Bajo el concepto de Ciencia Comunitaria he venido desarrollando con diversas compañeras y compañeros un proyecto en colectivo llamado Alterius, con el cual hemos explorado algunas de las rutas posibles para hacer investigación científica sin recursos públicos y sin inversiones de capital privado. La idea desde un principio fue poner a prueba la posibilidad de montar laboratorios autónomos apoyados por una red tejida con diversas comunidades que confrontan al poder dominante en varias formas.

Con esta serie de textos que iré entregando semanalmente en esta sección de Tercera Vía, busco desarrollar conceptualmente una propuesta que desde ahora podríamos llamar “Ciencia y Tecnología de la Liberación”. El nombre apunta a una postura política que tiene como sujeto fundamental a las comunidades marginadas pero no debe pensarse necesariamente desde la tradición de la Teología o la Filosofía de la Liberación.

Se trata de una propuesta que surge de un caminar lento pero constante desde el año 2013, fecha en la que renuncié al programa doctoral en el área de Ciencias Biológicas y de la Salud, que se imparte en la Universidad Autónoma Metropolitana, y que abandoné definitivamente mis labores de investigación y docencia en los espacios académicos convencionales.

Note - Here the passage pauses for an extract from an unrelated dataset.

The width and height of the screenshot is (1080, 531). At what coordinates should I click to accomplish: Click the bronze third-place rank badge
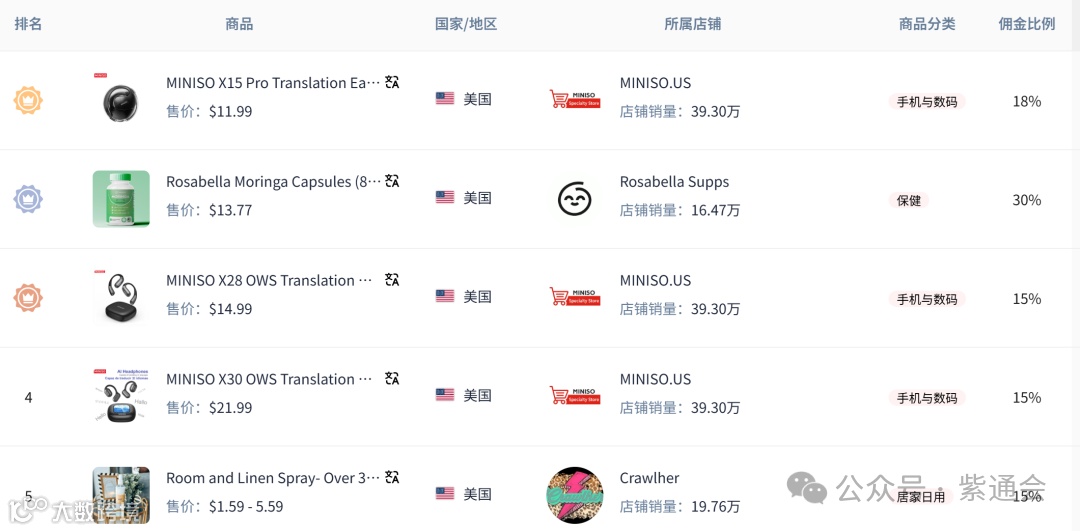click(28, 298)

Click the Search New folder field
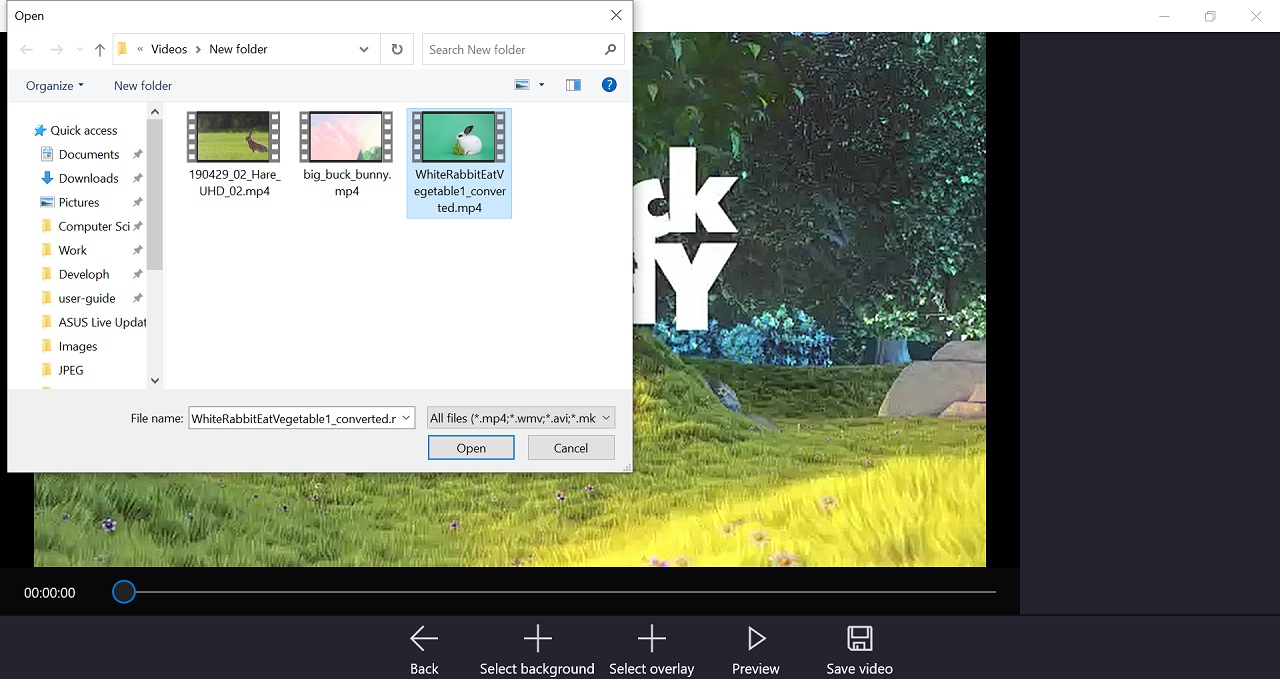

Si bien “Ciencia y Tecnología de la Liberación” suena pretencioso, más que lanzar una respuesta estándar busco sentar algunas de las bases de una ciencia hecha por las comunidades para desarrollar tecnologías que les permitan confrontar la guerra sistemática de la que son objeto. Ya no sólo aplicando saberes ancestrales en procesos de producción agrícola, construcción de viviendas, sistemas locales de salud y otras demandas mínimas para la vida en comunidad, sino también incorporando las herramientas STEM para potenciar el desarrollo de estas tareas de manera local, fortalecer procesos de resistencia (por ejemplo dotar de tecnologías de comunicación eficientes a las llamadas autodefensas; creación de redes digitales autónomas y descentralizadas) y conectar sus experiencias a nivel global por medio del Internet (en particular resulta interesante la potencia del Internet de las Cosas).

Una mención especial merece el llamado a profundizar en los efectos positivos del hackeo en todos sus niveles, ya sea en mecanismos de seguridad, liberación y compartición de información e incluso para desarrollar nuevas formas de financiamiento y en casos de extrema urgencia atacar sistemas gestionados desde las estructuras de dominación.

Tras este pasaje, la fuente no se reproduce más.